Côte d’Ivoire : le FIDD 2026 se dévoile et promet de booster l’économie verte
Les enjeux liés aux financements verts, aux crédits carbone, à l’innovation et aux opportunités d’affaires seront au centre des discussions du Forum international du développement durable (FIDD) 2026. Cette annonce a été faite lors de la conférence de presse de lancement, qui s’est tenue le mardi 8 septembre 2026 à Cocody, animée par Tra Bi Michael, le commissaire général du Forum.
Prévu les 13 et 14 octobre 2026 à la CGECI, au Plateau, le FIDD ambitionne de rassembler plus de 3 000 participants, une vingtaine d’experts et des représentants de plusieurs pays autour du thème « Développement Durable, Innovation et Compétitivité : transformer les modèles économiques pour une croissance responsable ».
Cette rencontre vise à faire du développement durable un véritable moteur de compétitivité et de création de valeur. Les organisateurs souhaitent notamment encourager la mobilisation de financements verts, faciliter l’accès aux fonds climatiques et promouvoir le marché carbone, tout en créant des passerelles entre les investisseurs et les acteurs économiques locaux.
Lors de la conférence de presse, Tra Bi Michael a dévoilé les grandes lignes du Forum, conçu comme une plateforme de dialogue et de mise en réseau entre les pouvoirs publics, les entreprises, les investisseurs, les experts, les organisations de la société civile et les porteurs de projets.
Les débats porteront sur plusieurs secteurs à fort potentiel, notamment l’économie verte et circulaire, la finance verte et la responsabilité sociétale des entreprises (RSE), l’empreinte carbone et le marché carbone, le capital humain et les compétences vertes, l’innovation, la digitalisation et l’intelligence artificielle, ainsi que l’agrobusiness durable.
Le programme comprendra des panels, des ateliers, des masterclasses, des expositions, un challenge d’innovation, des rencontres B2B et un job dating destiné à connecter les jeunes talents aux entreprises actives dans les métiers de la transition écologique.
L’objectif est également de créer un environnement favorable au développement des affaires. Les rencontres B2B permettront aux entreprises et aux entrepreneurs innovants d’échanger avec des investisseurs et d’explorer de nouvelles pistes de financement et de partenariat.
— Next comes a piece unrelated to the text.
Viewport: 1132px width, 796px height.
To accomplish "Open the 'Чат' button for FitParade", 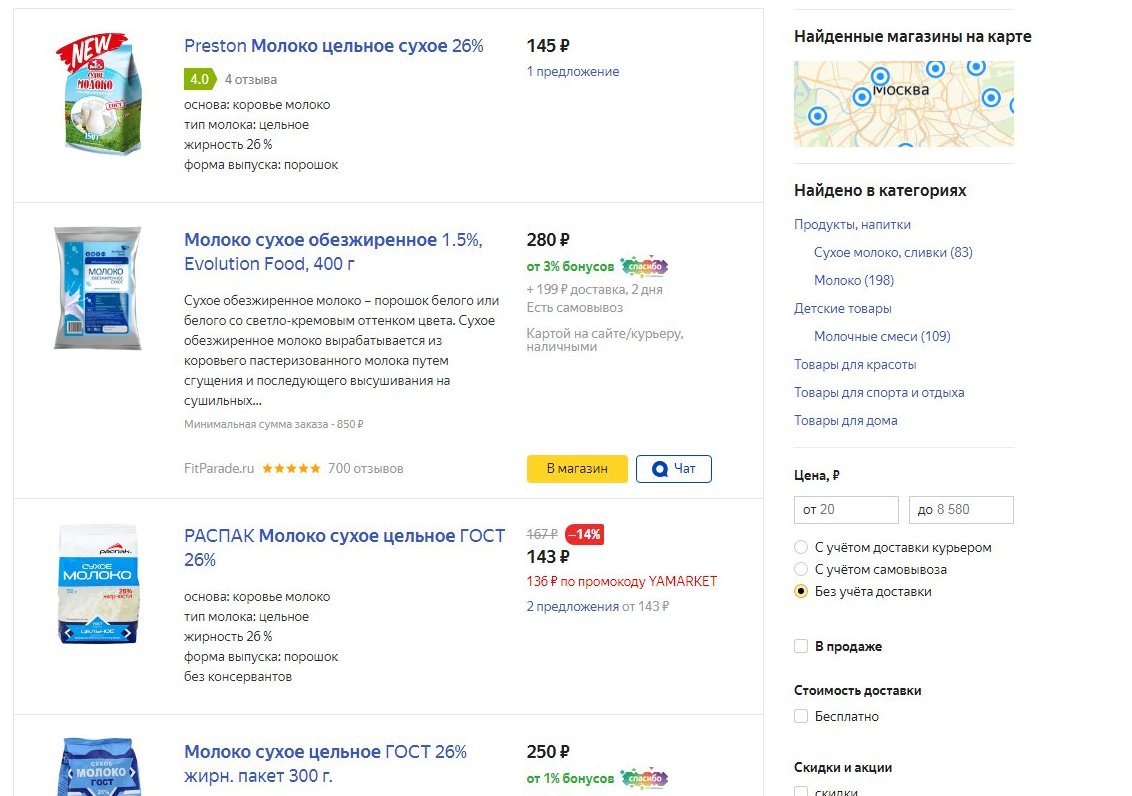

Les intervenants ont par ailleurs souligné la nécessité de faire évoluer les modèles économiques sans opposer développement et protection de l’environnement. Le Directeur de l’Économie verte et de la RSE du ministère de l’Environnement et de la Transition écologique a rappelé que l’enjeu n’est pas d’arrêter les activités économiques, mais de transformer leurs modes d’exercice.
La question de l’orpaillage illégal a notamment été abordée, avec des pertes économiques estimées à 46 milliards de FCFA par an, auxquelles s’ajoutent des conséquences environnementales et sociales importantes.
La formation et l’emploi constituent également des axes majeurs du Forum. Pour les organisateurs, la transition écologique représente un potentiel de création de nouveaux métiers et d’opportunités pour la jeunesse africaine.
Avec des participants attendus notamment du Mali, de la Guinée, du Sénégal, du Burkina Faso, de la Mauritanie et de la Centrafrique, le FIDD 2026 entend renforcer les échanges régionaux autour des investissements et des modèles économiques durables.
En somme, les organisateurs veulent faire du développement durable un levier de financement, d’innovation, de création d’emplois et de croissance pour les économies africaines.